PROVIDED DATA.
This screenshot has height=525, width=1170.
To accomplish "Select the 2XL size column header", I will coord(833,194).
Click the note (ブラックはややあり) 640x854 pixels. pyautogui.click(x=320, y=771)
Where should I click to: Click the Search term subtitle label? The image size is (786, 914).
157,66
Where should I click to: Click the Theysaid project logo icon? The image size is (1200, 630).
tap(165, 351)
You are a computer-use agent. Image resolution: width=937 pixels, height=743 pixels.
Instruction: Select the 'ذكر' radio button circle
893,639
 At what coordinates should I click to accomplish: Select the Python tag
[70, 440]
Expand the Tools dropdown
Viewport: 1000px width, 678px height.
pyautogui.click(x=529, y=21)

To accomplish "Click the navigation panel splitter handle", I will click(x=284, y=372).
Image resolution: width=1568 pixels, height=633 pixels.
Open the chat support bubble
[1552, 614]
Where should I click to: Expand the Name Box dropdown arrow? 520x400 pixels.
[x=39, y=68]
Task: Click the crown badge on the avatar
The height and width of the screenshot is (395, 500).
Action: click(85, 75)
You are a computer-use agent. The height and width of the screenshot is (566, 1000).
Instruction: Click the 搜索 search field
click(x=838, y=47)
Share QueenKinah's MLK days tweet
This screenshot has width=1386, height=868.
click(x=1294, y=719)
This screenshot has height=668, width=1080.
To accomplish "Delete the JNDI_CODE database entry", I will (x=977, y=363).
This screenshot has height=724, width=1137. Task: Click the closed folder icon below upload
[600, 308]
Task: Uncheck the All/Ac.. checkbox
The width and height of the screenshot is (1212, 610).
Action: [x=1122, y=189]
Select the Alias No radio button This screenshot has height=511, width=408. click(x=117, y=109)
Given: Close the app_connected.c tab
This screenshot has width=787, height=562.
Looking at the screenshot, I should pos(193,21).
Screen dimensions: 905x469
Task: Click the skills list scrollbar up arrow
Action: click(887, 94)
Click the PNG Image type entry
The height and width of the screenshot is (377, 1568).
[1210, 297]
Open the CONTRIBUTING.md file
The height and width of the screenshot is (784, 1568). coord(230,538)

WHAT YOU WILL DO.
Within the listing above, extract exactly the lines from the line with "Task: Click the crown badge on the avatar" to the line with "You are a computer-use agent. The", the two named lines included, and no others.

RESPONSE FOR THIS EXERCISE.
Task: Click the crown badge on the avatar
The height and width of the screenshot is (395, 500).
Action: click(85, 75)
You are a computer-use agent. The height and width of the screenshot is (566, 1000).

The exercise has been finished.